By Loucas Charalambous
IF ONLY things were the way our politicians and journalists presented them, and the culprits responsible for the attacks on Turkish Cypriots earlier this week were indeed some marginalised troublemakers. But unfortunately it is not so.
And all of our journalists and politicians who think they have done their duty by offering some routine verbal condemnations would do well to explore the matter a little more deeply, and look for their own responsibilities in the aggressive behaviour of the louts.
I have written in the past about the repulsive phenomenon of aggressive behaviour towards Turkish Cypriots who cross south either to work or shop. I had suggested that this hideous behaviour was fuelled, to a large extent, by the general climate of hate and hostility cultivated by many politicians and some of the media against the Turkish Cypriots.
The political demagogues and rejectionist journalists can express their opinions and criticise those who support a settlement, but they do not have the right to cultivate, so thoughtlessly, hatred and hostility between the two communities.
Even the reporting of news is done in a way that cultivates hostility towards the Turkish Cypriots. The opposite has been happening in the north, where school teachers for several years now try to explain objectively to children the events that led to division, teach the need for re-unification and try to promote a conciliatory climate.

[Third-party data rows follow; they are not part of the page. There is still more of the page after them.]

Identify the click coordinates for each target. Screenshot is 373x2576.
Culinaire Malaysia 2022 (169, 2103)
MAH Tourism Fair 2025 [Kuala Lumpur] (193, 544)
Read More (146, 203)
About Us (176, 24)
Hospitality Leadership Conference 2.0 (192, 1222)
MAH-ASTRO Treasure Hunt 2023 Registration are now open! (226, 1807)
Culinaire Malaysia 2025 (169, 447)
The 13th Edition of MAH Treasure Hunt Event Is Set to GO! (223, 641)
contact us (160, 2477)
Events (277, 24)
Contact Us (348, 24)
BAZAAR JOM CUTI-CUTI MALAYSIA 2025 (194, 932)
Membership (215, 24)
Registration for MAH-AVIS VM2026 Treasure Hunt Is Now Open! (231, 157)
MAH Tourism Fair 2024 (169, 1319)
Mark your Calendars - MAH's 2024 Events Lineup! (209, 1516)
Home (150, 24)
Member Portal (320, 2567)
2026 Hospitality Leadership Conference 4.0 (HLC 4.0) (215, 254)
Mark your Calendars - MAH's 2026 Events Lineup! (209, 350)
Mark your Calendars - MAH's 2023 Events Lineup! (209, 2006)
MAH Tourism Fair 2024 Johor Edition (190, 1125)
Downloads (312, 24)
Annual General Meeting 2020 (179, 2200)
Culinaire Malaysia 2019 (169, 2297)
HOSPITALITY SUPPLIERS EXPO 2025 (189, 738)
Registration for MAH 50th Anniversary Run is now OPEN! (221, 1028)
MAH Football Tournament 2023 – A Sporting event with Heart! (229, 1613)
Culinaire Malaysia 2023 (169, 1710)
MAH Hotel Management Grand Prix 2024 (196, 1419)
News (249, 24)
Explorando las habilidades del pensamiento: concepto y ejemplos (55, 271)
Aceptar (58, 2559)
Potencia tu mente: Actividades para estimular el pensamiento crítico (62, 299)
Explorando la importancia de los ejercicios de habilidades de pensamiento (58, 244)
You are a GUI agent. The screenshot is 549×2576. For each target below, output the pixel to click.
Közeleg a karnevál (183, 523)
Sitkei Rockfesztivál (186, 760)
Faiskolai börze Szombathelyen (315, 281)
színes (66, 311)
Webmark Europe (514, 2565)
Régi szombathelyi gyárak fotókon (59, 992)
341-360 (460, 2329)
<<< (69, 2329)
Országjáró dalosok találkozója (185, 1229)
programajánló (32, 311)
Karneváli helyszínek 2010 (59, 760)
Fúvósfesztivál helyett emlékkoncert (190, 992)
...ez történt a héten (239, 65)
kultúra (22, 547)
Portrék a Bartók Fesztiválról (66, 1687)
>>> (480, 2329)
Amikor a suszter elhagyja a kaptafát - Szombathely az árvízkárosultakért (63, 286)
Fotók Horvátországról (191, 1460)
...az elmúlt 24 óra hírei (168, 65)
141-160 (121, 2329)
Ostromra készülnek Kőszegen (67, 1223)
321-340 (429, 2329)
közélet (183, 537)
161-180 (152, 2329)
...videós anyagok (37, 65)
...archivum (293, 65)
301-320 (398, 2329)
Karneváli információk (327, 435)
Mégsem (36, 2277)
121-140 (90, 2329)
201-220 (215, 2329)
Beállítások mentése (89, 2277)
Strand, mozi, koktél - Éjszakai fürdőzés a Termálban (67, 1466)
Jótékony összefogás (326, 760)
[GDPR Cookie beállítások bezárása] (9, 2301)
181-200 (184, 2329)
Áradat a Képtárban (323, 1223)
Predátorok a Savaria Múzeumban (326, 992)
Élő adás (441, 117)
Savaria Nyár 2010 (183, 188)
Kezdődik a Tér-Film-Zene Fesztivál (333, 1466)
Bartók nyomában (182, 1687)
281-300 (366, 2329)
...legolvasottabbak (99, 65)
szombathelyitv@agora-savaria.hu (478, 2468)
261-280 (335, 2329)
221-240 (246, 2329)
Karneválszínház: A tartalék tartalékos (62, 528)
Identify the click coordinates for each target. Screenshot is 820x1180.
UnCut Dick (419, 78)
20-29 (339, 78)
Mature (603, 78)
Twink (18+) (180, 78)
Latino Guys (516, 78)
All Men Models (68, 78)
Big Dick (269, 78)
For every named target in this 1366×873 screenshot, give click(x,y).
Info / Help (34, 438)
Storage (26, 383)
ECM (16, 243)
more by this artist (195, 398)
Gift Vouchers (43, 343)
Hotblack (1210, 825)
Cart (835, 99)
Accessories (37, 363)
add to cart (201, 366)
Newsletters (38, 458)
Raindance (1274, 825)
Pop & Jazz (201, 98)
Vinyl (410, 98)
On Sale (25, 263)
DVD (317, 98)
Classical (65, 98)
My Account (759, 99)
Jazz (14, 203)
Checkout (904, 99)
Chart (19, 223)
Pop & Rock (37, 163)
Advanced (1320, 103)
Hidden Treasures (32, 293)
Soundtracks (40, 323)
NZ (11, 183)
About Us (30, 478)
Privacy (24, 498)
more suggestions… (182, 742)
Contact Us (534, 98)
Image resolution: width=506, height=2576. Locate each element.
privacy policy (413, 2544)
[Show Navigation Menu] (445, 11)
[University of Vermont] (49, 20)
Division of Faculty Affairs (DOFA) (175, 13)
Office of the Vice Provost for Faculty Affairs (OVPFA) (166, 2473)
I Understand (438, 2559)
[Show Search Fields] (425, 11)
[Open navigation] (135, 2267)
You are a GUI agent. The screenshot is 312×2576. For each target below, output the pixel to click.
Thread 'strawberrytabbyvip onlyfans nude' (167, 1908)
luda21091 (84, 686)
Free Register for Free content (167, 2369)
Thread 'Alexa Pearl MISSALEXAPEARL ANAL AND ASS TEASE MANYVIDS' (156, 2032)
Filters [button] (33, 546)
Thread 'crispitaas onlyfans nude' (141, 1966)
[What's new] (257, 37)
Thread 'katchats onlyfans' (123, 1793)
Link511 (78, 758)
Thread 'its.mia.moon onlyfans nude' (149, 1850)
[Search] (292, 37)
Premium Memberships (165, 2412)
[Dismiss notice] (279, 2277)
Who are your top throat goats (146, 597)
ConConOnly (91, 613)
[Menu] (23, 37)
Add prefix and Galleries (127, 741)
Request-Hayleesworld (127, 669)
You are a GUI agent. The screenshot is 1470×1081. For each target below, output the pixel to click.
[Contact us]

It is no coincidence that since 2003, when the checkpoints were opened, there have been millions of visits by Greek Cypriots to the north without any incident of violence against them being reported; in contrast there have been countless such incidents against Turkish Cypriots on our side. I will just mention the attacks on Turkish Cypriot cars at the traffic lights outside the Apoel club building in Nicosia. I witnessed attacks at this location on two occasions with louts rushing out of the club building and using iron bars to smash car windscreens and injuring the passengers. Nobody was ever punished for these disgraceful offences.
Above I also mentioned the role played by the media, and I will give an example of their irresponsible behaviour. In its edition of December 21, 2010, Phileleftheros, in a prominent position in its sports sections wrote the following: “There is information that Turkish Cypriots have shown an interest in visiting the free areas to watch tonight’s basketball match between Apoel and the Turkish side Karsiyaka at the Eleftheria stadium. Because in some cases the Turkish Cypriot supporters have been very provocative the police should ensure we do not have any incidents.”
Of course the police did not need Phileleftheros to advise it to take measures, but the report was inflammatory. The truth is that Turkish Cypriots have never caused episodes in our stadiums. They may have been very boisterous on one or two occasions when they attended matches at GSP stadium, but they did not cause trouble.
But the newspaper report could easily have roused passions. The louts could have easily thought, ‘as the newspaper reported they are coming to provoke we will go and show them…’ What other consequences could this so-called report have had?
The Turkish Cypriots never showed up that night, but the Karsiyaka players lived through a nightmare and were in danger of being burnt by fires started by the Greek Cypriot ‘fans’. Film footage and photographs were seen all over the world through the internet.
Our politicians and journalists, instead of unequivocally condemning this hooliganism and demanding the punishment of the perpetrators, made statements the following day, that were more provocative than the actions of the louts. Having mentioned the “unacceptable episodes”, they went on to attack Turkey because it engaged in a “propagandist exploitation of events”. Their statements almost condoned the violence.
We should therefore not be surprised if the louts continue their thuggish behaviour as happened last Monday. And they will not stop as long as those, who should be taking a leading role in eradicating this appalling behaviour, are in effect condoning it and acting like accomplices.